Network Working Group A. Bhushan
Request for Comments: 573 MIT-DM
NIC: 19083 14 September 1973
DATA AND FILE TRANSFER - SOME MEASUREMENT RESULTS
During the last six months, we have been monitoring (although not
continuously) the performance of our FTP-user and FTP-server
programs. The purpose of this paper is to 1) discuss measurement
criteria, 2) describe the measurement facilities, 3) report the
relevant measurement results, 4) discuss the significance of results
and compare them with other measurement data, and 5) ask for
suggestions on our measurement and summarizing procedures.
I. THE MEASUREMENT CRITERIA
The FTP (Ref. "The File Transfer Protocol", by Abhay Bhushan, NWG/RFC
354, NIC 10596, ) may be considered a facility for data transfer
between file systems.

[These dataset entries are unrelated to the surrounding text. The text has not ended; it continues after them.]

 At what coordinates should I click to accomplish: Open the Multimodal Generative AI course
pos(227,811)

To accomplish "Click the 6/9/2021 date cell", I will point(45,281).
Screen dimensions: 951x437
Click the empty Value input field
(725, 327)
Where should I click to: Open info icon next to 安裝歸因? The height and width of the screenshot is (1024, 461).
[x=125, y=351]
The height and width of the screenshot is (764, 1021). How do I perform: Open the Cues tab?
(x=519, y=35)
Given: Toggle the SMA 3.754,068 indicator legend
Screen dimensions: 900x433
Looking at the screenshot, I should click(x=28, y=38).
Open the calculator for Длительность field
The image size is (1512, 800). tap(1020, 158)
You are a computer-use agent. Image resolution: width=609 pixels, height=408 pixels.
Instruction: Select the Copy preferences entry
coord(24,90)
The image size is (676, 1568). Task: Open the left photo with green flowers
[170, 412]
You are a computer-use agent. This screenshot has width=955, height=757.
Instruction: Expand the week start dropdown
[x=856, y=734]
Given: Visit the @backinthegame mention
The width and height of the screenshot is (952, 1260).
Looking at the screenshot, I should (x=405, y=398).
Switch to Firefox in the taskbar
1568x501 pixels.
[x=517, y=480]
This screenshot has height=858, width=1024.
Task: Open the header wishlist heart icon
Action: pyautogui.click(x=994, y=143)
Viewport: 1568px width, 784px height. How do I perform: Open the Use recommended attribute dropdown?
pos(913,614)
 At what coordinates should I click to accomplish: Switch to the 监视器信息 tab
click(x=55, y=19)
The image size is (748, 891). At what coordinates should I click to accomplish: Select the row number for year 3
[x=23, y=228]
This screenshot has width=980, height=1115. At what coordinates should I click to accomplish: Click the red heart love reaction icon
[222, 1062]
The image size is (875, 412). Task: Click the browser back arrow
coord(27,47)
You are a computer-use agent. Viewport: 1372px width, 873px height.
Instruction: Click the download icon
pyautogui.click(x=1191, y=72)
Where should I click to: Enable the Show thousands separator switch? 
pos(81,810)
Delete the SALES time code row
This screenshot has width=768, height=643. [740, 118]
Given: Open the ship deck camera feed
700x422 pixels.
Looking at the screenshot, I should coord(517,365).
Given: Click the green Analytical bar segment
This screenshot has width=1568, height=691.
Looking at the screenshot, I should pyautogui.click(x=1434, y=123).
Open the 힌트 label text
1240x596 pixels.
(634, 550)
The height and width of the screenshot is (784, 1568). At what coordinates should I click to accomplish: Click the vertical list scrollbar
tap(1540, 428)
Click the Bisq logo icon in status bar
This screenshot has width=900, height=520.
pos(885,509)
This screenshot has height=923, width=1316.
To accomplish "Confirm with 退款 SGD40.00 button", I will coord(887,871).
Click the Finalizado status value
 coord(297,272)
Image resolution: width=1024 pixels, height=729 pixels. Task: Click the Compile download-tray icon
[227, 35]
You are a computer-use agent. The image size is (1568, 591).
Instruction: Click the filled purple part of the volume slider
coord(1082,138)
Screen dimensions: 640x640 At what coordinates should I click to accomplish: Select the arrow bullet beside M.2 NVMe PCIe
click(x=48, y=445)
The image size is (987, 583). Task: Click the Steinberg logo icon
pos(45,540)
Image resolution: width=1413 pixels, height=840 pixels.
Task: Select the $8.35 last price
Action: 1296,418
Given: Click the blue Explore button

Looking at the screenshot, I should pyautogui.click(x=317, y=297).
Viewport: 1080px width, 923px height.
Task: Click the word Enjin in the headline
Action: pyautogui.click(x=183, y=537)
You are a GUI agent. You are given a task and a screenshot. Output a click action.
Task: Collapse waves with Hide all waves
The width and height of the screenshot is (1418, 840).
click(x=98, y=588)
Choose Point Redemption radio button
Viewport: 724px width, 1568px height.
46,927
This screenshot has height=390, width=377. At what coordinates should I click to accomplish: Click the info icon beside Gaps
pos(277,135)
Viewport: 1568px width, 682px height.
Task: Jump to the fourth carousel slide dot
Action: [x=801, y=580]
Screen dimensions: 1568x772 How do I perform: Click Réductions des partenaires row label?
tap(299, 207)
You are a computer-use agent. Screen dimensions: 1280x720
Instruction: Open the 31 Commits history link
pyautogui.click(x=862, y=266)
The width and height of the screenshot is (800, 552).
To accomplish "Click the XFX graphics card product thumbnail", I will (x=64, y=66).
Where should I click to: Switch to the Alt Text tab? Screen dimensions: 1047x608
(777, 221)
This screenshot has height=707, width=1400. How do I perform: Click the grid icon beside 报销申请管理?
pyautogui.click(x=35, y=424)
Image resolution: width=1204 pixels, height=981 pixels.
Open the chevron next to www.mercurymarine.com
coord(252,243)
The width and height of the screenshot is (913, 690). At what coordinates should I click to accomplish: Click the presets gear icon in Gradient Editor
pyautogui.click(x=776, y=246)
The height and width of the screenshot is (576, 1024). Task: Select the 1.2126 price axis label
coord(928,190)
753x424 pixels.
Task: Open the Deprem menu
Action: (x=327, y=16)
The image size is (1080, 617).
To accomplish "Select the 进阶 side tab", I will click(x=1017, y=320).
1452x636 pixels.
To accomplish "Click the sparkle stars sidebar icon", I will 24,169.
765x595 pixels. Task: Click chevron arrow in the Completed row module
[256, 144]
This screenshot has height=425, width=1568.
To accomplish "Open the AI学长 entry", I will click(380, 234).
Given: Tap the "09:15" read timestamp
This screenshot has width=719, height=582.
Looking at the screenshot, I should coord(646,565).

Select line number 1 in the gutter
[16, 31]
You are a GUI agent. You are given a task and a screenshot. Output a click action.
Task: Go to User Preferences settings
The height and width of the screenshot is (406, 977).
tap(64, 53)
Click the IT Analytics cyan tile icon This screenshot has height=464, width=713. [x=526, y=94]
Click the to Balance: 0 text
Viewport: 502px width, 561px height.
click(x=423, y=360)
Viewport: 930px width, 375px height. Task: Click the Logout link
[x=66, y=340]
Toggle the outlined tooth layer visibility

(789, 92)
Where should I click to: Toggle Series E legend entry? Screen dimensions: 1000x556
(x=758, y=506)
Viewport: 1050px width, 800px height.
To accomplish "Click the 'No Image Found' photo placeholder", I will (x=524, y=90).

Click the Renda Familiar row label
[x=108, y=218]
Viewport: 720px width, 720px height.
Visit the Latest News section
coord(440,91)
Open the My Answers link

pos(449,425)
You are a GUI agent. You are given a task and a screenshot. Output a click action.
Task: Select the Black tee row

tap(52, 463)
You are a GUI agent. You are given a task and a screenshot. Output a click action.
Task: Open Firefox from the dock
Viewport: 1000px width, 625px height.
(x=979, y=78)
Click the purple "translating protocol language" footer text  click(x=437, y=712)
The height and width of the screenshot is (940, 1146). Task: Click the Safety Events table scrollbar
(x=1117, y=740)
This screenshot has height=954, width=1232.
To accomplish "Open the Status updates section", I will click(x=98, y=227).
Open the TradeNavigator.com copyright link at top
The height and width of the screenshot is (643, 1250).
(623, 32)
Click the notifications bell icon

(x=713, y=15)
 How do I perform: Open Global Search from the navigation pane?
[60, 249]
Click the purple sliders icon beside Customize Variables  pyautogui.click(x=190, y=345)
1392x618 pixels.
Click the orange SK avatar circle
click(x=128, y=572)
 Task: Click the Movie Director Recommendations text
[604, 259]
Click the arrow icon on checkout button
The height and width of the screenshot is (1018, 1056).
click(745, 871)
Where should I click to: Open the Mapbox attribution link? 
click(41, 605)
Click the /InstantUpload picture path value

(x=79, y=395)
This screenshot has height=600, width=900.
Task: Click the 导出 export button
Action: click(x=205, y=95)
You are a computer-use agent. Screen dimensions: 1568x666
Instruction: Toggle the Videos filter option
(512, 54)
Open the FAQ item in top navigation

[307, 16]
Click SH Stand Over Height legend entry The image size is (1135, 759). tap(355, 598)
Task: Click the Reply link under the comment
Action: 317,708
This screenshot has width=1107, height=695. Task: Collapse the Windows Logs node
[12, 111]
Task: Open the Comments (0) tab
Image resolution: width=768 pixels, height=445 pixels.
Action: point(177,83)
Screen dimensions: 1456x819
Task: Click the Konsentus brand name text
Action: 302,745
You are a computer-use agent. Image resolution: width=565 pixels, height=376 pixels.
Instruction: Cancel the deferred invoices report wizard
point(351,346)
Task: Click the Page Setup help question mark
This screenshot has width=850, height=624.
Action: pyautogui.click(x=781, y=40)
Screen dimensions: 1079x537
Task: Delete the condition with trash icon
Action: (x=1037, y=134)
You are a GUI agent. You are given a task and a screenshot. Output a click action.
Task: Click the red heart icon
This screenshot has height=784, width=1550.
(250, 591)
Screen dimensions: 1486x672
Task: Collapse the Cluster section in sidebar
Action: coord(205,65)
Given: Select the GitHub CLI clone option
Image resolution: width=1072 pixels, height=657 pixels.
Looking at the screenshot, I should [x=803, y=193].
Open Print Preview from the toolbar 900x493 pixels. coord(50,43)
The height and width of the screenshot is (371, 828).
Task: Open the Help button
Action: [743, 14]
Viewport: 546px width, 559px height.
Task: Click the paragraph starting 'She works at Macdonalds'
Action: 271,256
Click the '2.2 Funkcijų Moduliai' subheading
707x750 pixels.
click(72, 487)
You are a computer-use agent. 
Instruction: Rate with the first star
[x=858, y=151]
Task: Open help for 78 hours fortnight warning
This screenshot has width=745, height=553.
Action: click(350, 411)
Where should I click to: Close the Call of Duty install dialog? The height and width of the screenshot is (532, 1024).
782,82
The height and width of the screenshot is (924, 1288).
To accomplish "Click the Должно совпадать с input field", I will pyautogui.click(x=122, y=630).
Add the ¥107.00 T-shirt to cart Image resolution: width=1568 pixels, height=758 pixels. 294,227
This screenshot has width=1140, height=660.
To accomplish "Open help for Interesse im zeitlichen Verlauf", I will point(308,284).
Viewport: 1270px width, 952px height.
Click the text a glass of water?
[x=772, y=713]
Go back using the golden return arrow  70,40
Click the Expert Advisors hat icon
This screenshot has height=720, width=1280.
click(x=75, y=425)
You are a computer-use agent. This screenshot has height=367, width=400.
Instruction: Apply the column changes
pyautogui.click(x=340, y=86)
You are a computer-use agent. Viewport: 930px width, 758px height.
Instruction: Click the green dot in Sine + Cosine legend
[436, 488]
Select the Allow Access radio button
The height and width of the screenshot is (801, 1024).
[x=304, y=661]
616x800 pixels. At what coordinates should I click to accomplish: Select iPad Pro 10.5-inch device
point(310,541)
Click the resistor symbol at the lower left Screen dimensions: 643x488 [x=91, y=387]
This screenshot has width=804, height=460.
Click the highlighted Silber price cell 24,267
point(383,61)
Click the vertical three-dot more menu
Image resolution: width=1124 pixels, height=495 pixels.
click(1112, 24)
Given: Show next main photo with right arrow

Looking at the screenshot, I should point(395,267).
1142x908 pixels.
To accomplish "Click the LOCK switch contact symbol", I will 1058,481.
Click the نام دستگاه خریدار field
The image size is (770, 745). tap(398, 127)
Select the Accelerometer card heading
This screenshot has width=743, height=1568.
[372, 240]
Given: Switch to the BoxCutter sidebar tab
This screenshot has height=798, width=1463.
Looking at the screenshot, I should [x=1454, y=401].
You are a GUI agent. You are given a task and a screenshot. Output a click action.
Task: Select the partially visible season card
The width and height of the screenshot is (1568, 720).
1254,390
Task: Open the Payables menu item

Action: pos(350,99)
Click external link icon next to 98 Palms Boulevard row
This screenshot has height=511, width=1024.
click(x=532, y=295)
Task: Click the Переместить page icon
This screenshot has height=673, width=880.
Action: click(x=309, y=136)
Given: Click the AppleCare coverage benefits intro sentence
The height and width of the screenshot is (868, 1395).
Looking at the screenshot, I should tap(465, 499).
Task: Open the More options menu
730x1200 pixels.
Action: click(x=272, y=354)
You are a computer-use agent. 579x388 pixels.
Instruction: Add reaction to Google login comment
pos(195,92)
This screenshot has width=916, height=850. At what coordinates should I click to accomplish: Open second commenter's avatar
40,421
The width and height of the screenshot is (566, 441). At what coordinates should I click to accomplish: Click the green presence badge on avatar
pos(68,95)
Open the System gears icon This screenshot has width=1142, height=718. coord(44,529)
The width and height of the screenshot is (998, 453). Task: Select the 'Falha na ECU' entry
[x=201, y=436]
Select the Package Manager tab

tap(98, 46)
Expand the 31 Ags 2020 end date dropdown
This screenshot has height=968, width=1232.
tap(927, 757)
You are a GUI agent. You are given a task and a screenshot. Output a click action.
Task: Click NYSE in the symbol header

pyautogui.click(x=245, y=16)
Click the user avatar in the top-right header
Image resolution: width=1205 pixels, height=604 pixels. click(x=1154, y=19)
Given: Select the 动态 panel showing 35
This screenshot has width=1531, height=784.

The relevant measurement parameters for a data
transfer facility are:
1) Transfer rate (both peak and average, measured in bits per second)
which determines the throughput of the data transfer facility.
2) Response time or delay (measured in seconds) which determines the
"interactibility" of the facility.
3) Processing cost (measured in dollars or cpu-seconds per megabit
transferred) for transferring the data between the network and the
file system. This is only one component of the cost of transferring
data, the other component being the communication cost (including IMP
processing costs) which we take as given.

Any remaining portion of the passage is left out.